Modeling Resilience for Others…Are you “that guy”?

Yesterday, as I was backing up, I was jerked back in my seat as my car thudded to a stop.

This unpleasant feeling was coupled with the sickening sound track of smashing glass and crumpling bumper.

I had hit one of the columns that bordered my driveway entrance.

It was a simple result of being preoccupied and having parked too close to the edge of the driveway.

My first thought was, of course “Oh great….how much is this going to cost?” along with what an unnecessary waste of money and time this was.

I then thought about all the fun things I could have bought with the money I was going to spend on fixing my car.

If only I had been paying attention.

Then I thought about my friend Greg Fall of Core Concepts.

He recently A) hit a deer with his Ford Explorer which put his Explorer out of commission for over a week, and B) had something costing several hundred dollars stolen from his vehicle.

In both instances when I offered sympathy, he said “I don’t get upset over those types of things.”

I found myself thinking “Well, if my buddy Greg doesn’t let those things ruin his day, if he doesn’t obsess about them, I don’t have to either!”

Even Though I Know and Teach This Stuff…

Now, keep in mind, I KNOW misery is optional.

I know how our thoughts affect our emotions, and that we can choose our thoughts…and therefore we can change our emotions.

I teach this stuff.

And…that simple act of remembering how my friend Greg modeled these practices in action got me back on track in a flash.

I didn’t have to go through this big Challenging Negative Self-Talk process. All I had to do was remember what Greg modeled.

From there, I reminded myself of good old Instant Perspective, i.e. – “A year from now, will this be a big deal?” and “In the scheme of things, will whatever it ends up costing, really affect my life?”

Of course, the answer to both was “No.”

So, I went on and had a great day.

So…I share this with you for three reasons:

1) To encourage you to pay attention to how people react to difficult situations and adversity, and take note of the resilient responses—and learn to use them yourself.

2) To encourage you to notice the ways people stress themselves out, the words they use, the ways they interpret situations in a negative light, and then examine yourself to see if you’re doing these.
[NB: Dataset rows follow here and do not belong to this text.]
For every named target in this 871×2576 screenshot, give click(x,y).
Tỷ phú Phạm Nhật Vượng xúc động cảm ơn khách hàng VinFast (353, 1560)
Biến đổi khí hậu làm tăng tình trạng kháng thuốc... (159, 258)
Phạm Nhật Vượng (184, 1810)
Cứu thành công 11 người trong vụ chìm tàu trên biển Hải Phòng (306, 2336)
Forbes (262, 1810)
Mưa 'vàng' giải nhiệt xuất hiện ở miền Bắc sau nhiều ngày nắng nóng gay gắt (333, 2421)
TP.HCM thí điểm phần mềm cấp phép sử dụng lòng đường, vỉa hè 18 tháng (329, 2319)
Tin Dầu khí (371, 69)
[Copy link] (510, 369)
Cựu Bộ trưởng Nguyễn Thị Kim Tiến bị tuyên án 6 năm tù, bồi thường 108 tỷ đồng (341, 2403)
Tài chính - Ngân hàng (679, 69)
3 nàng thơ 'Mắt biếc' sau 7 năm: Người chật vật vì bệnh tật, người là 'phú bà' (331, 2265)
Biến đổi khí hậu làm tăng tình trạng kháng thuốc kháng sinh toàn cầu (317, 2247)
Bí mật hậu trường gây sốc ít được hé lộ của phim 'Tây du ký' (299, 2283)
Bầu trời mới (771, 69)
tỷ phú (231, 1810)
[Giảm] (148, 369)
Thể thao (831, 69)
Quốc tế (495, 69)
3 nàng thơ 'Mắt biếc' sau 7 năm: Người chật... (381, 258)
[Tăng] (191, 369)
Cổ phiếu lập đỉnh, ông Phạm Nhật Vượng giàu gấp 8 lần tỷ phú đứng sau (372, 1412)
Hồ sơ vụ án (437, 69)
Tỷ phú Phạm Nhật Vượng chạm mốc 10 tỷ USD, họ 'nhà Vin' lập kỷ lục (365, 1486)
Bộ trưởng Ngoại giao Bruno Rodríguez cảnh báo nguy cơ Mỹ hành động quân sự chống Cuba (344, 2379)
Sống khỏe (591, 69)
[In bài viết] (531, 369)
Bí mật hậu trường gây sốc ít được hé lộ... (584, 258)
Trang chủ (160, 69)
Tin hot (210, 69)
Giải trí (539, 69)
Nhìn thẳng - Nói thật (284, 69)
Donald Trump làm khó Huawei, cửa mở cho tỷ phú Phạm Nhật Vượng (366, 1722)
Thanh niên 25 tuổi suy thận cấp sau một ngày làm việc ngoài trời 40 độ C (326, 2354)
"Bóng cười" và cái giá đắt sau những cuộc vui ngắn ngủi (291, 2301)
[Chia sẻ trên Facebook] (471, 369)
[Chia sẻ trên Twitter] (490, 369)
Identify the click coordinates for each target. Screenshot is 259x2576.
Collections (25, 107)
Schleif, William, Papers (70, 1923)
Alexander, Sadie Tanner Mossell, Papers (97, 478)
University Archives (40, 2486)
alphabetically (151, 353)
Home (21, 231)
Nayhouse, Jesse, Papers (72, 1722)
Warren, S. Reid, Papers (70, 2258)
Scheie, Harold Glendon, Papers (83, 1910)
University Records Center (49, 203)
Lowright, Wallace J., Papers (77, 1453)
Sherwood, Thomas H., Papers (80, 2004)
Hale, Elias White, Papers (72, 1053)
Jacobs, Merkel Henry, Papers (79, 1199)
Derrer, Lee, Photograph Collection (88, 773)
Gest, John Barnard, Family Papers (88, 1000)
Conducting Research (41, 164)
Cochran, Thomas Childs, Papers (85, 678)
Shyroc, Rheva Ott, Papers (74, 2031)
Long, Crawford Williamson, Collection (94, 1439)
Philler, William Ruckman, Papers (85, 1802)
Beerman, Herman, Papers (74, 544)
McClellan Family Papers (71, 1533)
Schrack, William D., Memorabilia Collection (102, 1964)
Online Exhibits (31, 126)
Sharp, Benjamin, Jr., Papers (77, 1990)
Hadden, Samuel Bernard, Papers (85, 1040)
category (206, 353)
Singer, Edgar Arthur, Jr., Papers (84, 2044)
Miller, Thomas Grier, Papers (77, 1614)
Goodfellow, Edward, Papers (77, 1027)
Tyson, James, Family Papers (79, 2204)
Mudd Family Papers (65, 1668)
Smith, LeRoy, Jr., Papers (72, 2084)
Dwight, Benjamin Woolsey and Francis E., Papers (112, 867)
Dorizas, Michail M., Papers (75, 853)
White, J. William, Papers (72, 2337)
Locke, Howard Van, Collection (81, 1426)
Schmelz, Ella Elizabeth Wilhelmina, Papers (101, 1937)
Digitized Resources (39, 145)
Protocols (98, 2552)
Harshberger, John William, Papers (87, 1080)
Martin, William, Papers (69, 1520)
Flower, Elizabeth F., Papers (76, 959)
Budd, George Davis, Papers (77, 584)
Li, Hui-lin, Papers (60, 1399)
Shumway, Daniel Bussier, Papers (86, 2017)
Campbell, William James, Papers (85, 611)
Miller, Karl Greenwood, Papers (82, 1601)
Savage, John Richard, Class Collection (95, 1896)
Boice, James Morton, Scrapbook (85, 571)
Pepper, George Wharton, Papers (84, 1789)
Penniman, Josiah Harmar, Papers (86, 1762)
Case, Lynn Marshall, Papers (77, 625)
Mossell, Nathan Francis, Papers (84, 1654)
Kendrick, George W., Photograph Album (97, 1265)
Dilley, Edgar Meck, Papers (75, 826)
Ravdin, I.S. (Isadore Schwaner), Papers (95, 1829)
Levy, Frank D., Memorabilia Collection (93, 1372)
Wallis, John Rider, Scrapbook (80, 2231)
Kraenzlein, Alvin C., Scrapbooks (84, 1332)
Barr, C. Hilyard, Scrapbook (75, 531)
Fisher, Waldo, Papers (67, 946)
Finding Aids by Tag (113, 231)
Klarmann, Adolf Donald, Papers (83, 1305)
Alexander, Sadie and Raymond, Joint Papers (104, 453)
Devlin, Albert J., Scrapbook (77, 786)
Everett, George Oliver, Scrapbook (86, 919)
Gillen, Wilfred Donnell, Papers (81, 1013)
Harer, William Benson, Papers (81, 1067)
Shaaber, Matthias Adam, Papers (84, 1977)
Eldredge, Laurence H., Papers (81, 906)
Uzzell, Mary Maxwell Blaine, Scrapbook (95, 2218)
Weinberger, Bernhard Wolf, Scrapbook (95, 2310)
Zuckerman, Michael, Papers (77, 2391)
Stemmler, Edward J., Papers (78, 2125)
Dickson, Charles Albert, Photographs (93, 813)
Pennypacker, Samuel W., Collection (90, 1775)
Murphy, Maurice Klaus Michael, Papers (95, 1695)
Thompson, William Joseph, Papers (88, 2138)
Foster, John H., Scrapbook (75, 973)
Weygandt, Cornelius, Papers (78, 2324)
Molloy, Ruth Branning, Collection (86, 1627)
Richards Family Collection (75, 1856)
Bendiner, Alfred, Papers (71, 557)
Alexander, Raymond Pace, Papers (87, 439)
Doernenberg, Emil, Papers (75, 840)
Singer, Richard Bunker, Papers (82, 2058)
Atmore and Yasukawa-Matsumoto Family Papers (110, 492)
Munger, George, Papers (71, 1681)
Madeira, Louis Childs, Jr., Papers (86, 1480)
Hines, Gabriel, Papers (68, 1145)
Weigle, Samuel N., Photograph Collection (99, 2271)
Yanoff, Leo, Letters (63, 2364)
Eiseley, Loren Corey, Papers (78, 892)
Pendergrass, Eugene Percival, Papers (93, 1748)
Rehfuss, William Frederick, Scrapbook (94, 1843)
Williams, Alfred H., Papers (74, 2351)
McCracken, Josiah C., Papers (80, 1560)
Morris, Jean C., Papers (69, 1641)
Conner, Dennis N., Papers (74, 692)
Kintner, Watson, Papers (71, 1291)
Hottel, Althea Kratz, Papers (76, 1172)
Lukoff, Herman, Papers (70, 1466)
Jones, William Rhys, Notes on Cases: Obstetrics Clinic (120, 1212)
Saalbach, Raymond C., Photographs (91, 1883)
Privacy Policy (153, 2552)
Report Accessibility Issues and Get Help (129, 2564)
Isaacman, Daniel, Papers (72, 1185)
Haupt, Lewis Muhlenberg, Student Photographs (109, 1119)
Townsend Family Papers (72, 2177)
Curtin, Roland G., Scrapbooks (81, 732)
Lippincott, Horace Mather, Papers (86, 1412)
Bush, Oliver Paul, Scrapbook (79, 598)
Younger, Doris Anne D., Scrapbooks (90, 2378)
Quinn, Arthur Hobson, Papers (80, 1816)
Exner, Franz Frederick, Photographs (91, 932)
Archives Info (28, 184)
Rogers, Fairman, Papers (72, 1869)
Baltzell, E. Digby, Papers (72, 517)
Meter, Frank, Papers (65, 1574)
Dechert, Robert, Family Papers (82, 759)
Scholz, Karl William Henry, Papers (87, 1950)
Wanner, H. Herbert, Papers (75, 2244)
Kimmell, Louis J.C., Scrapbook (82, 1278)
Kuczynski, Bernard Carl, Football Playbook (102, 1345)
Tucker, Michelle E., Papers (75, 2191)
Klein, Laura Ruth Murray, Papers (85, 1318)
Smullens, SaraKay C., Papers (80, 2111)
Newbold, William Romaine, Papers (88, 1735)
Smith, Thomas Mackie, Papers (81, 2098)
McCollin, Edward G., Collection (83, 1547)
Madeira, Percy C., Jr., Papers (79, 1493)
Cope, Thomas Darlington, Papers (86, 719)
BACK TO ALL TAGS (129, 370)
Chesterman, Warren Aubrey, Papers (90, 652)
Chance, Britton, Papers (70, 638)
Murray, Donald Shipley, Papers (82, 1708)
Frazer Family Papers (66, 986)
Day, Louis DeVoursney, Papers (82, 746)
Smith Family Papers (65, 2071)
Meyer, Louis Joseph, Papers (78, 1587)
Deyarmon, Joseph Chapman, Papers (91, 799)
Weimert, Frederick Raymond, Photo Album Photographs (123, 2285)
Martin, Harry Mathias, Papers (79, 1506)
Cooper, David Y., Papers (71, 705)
3) To remind you that you can be a great role model for others, through your words and actions. You don’t have to be some personal development icon to affect others. With that in mind, remember when you bring your best self to a situation, it’s not just you who benefits. Others are watching and learning.

BTW, getting the process in motion with my insurance company (Holden Insurance) and the collision shop I chose (Prime Collision) couldn’t have been smoother or easier. I share that because it’s another great example of how unproductive and inaccurate Fortune Telling and Catasphrozing can be. I could have kept telling myself throughout the day that it was going to be a big hassle to deal with my insurance company and the body repair shop, and gotten myself stressed ahead of time.

And it all would have been fiction…written my me.